Eindimensional aber oho
Genau diesem Aspekt widmet sich das Nationale Forschungsnetzwerk „Nanowissenschaften auf Oberflächen“ unter der Koordination von Professor Falko Netzer vom Institut für Physik der Karl-Franzens-Universität Graz. Vor kurzem gelang es Netzer und seinem Team, ein Modell zu etablieren, an dem die Reaktionsfähigkeit metallischer Nanosysteme auf atomarer Ebene erforscht werden kann.
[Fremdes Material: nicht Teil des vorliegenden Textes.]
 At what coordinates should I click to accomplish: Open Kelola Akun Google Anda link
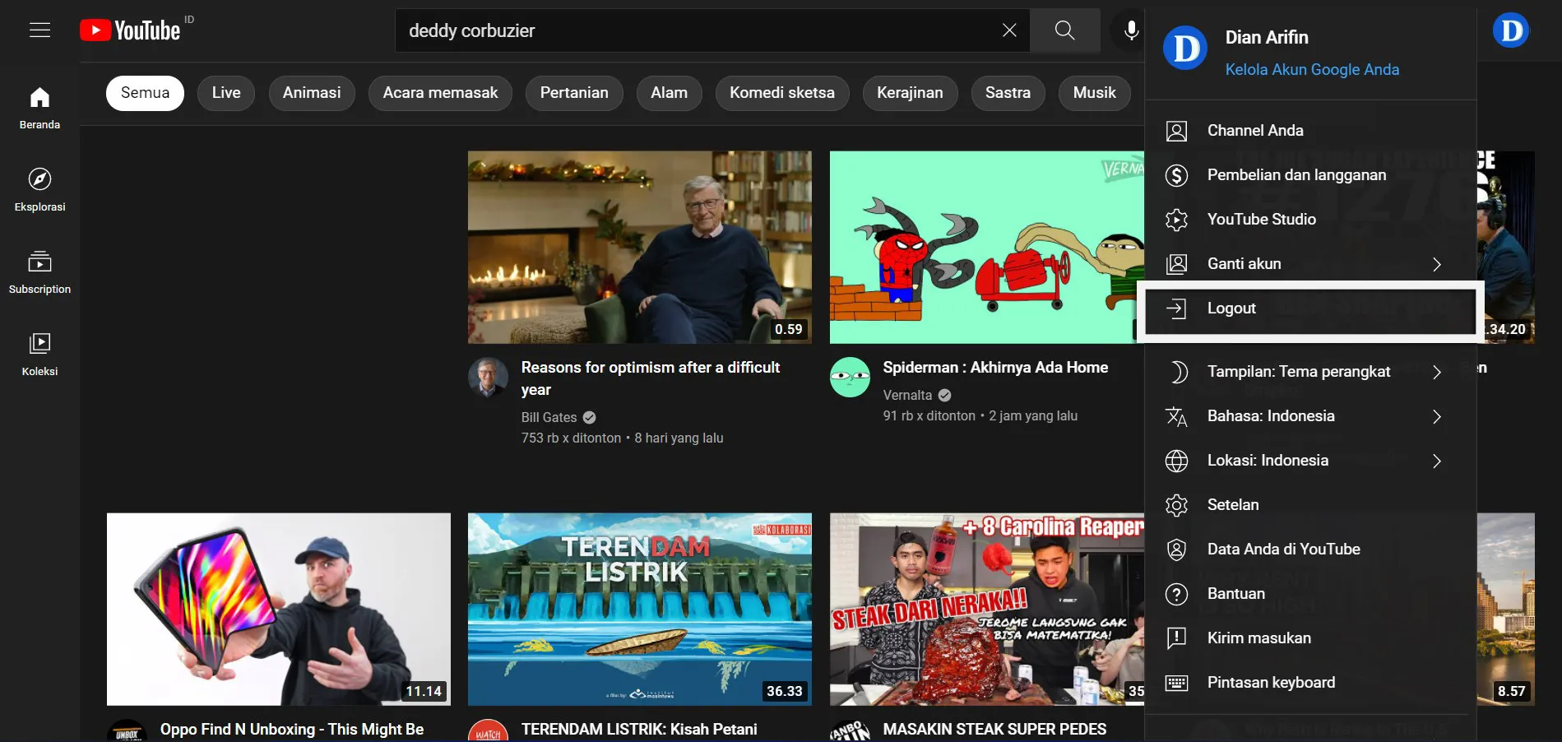point(1312,69)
„Es gelang uns, quasi-eindimensionale Nickelatomreihen auf eine spezielle Rhodium-Unterlage aufzudampfen“, erklärt Netzer. „Diese einkristalline Rhodiumunterlage besitzt eine präzise gestaltete Treppenstruktur. Bei dieser wechseln sich Stufen, die nur den Abstand zweier Rhodium-Atome hoch sind, mit Terrassen ab, die mehrere Atome weit sind.“ Tatsächlich konnte das Team durch die Ablagerung von Nickelatomen genau am Verlauf der Stufen ein Bimetall-System mit präzise definierten Dimensionen auf der Nanoskala herstellen.
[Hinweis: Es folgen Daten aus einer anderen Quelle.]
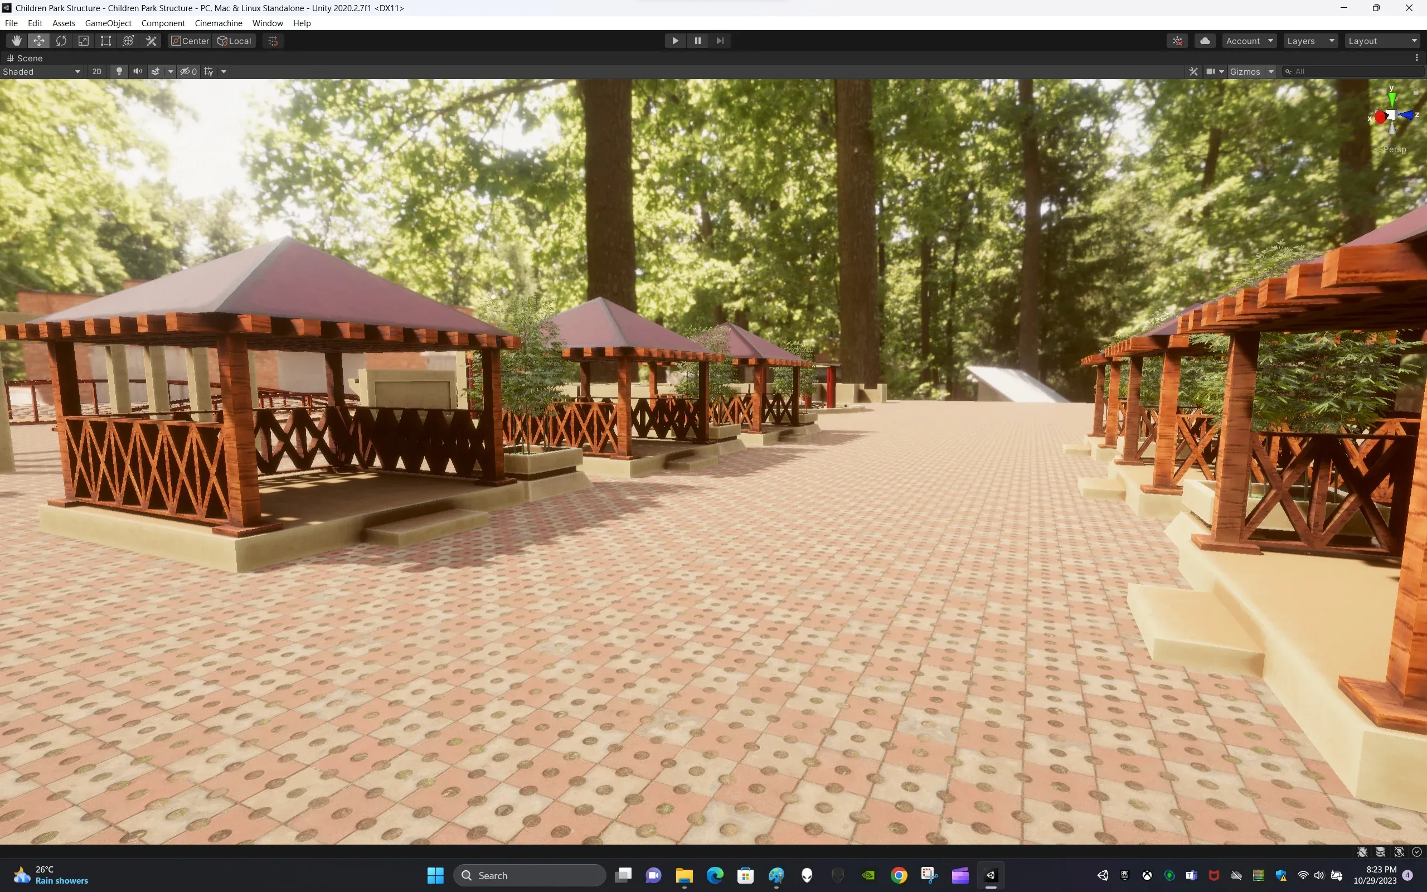This screenshot has height=892, width=1427.
Task: Toggle 2D view mode
Action: 97,71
In der Folge ermittelte die Gruppe die chemische Reaktionsfähigkeit dieses Systems. Dazu wurden neben Raster-Tunnel-Mikroskopie und aufwendigen Berechnungen auch Röntgen-Photoelektronenspektroskopie mittels Synchroton-Strahlung an der Universität Lund in Schweden durchgeführt. Interessanterweise zeigten diese Analysen, dass die Nickelbahnen eine ungewöhnlich hohe Reaktivität mit Sauerstoff aufwiesen. Ursächlich für diese erhöhte Reaktivität sind zunächst Verschiebungen bestimmter Elektronenzustände von Rhodium-Atomen der Stufenstruktur. Diese Verschiebung wirkt in der Folge auf die unmittelbar benachbarten Nickelatome und erleichtert deren Reaktion mit Sauerstoff.
Potenzial für neue Anwendungen
Dieser hohe Reaktivität mit Sauerstoff ist eine durchaus viel versprechende Eigenschaft: „Unsere Messungen und Berechnungen belegen eindeutig, dass die eindimensionalen Nickelbahnen bei entsprechendem Gasdruck vollständig mit Sauerstoff reagieren können – ohne dass auch nur ein Rhodium-Atom mit Sauerstoff reagiert. Damit bietet dieses System Möglichkeiten zur Entwicklung von neuen Katalysatoren, deren Reaktionen die Adsorption und Dissoziation von Sauerstoff-Atomen beinhalten“ so Netzer. Für den Forscher verdeutlicht dieses Ergebnis einmal mehr die wichtige Rolle, die grundlegende Forschung an Nanomaterialien für deren zukünftige Anwendung in alltäglichen Prozessen hat.